Pre-Virtual; A Physical Newsletter
The twenty-four-page newsletter was filled with a great variety of tea love and lore. Regular columns include:
- B&Bs That Serve Afternoon Tea
- Jan Peverill’s Bed & Breakfast Report
- Tina’s Teapots
- Catalogs Tea-ming With Items for Tea
- Talking Tea – Reviews of Tearooms
- Tea Book Reviews & Author Interviews
- Mail Order Market (classified ads)
Contributors’ warm, conversational tones charm the reader into dreams of traveling across the country for new tea experiences and reassure them that they will find kindred spirits. Want a new book? A new tea? A new teapot?
In addition to the regular columnists, each edition of Tea Talk included several feature articles. Writers strove to introduce readers to some little-known aspects of tea. Some of those were:
Mate: South American Tea (author not stated) – “Mate drinking has been a South American communal ritual whenever friends gather, whether they be gauchos, Indians, farmers or city society…
Tea and. . . Sexuality by John C. Evans – “Tea has, for nearly twenty centuries, played a role in human sexuality. In ancient China, tea was originally a remedy for drunkenness…”
Teaneck Tea: A Tea Time Story by Miss Ponchick’s 2nd Grade Class – “Once upon a time, in the north of Jersey, there was a hamlet called Teaneck which had a fine elementary school and a second grade teacher named Miss Ponchick. Not one to be steeped in tradition, Miss Ponchick sat drinking tea one afternoon pondering her latest classroom mystery …”
Fund-Raising Ideas Fit For Tea by Martha Khoury – “Fund-raising doesn’t have to be a drag. When someone asks, “What can we do to make more money,” at your next fund-raising committee meeting, combine your interest in tea with your charity and create a fund-raising tea.”
A Tea To Your Health by James Norwood Pratt – “The most exotic China drink in the whole Camellia kingdom, to me, has always been Pu-Erh.”
China Drink Comes to Golden Gate City by James Norwood Pratt – “As much as I hate to seem trendy, there’s no denying the current buzzword “multi-cultural might have been invented specifically for lovers of the leaf… The Imperial Tea Court, an elegant retreat, its rosewood panelling and furniture created by men in China, opened in July…”
The Great Tea Races by James Norwood Pratt – “The annual tea race became an international equivalent to the Indy 500 or Kentucky Derby.”

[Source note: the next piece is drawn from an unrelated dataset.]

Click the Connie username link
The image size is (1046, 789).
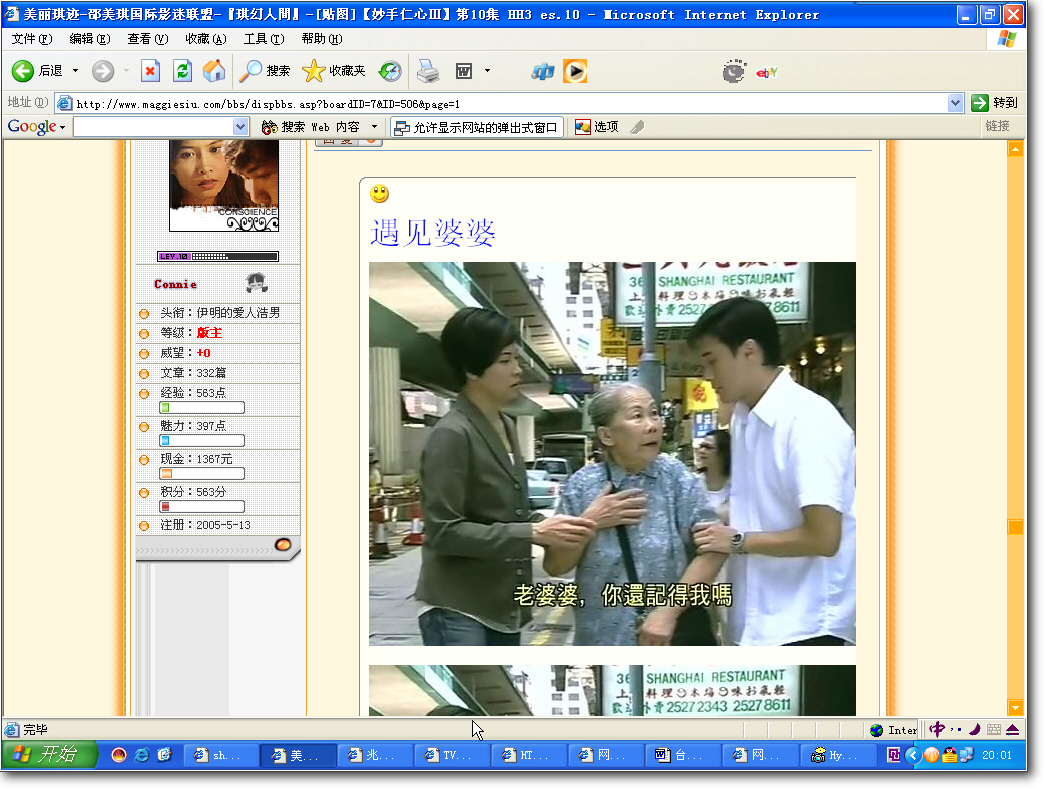[x=175, y=284]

And Tea Talk Was Supported by Advertisers
Advertising made it possible to print and distribute Tea Talk but it also provided tea businesses a foot in the door. It’s interesting to see how many of what were small companies then continue to thrive today. Grace Tea Company. Choice Organic Tea. Harney & Sons. Lisa’s Tea Treasures. The Fall 1993 newsletter included the Grand Opening announcement of the first Chado Tearoom in Los Angeles.
Honoring Our History & Learning From It
In the thirty years since Tea Talk served the tea community, those of us who work in the tea industry to promote specialty tea continue to try to understand and serve the needs of tea drinkers. It’s important to remain mindful of these needs. The richness of working with tea education and information like we do here at T Ching is that there never seems to be a shortage of stories.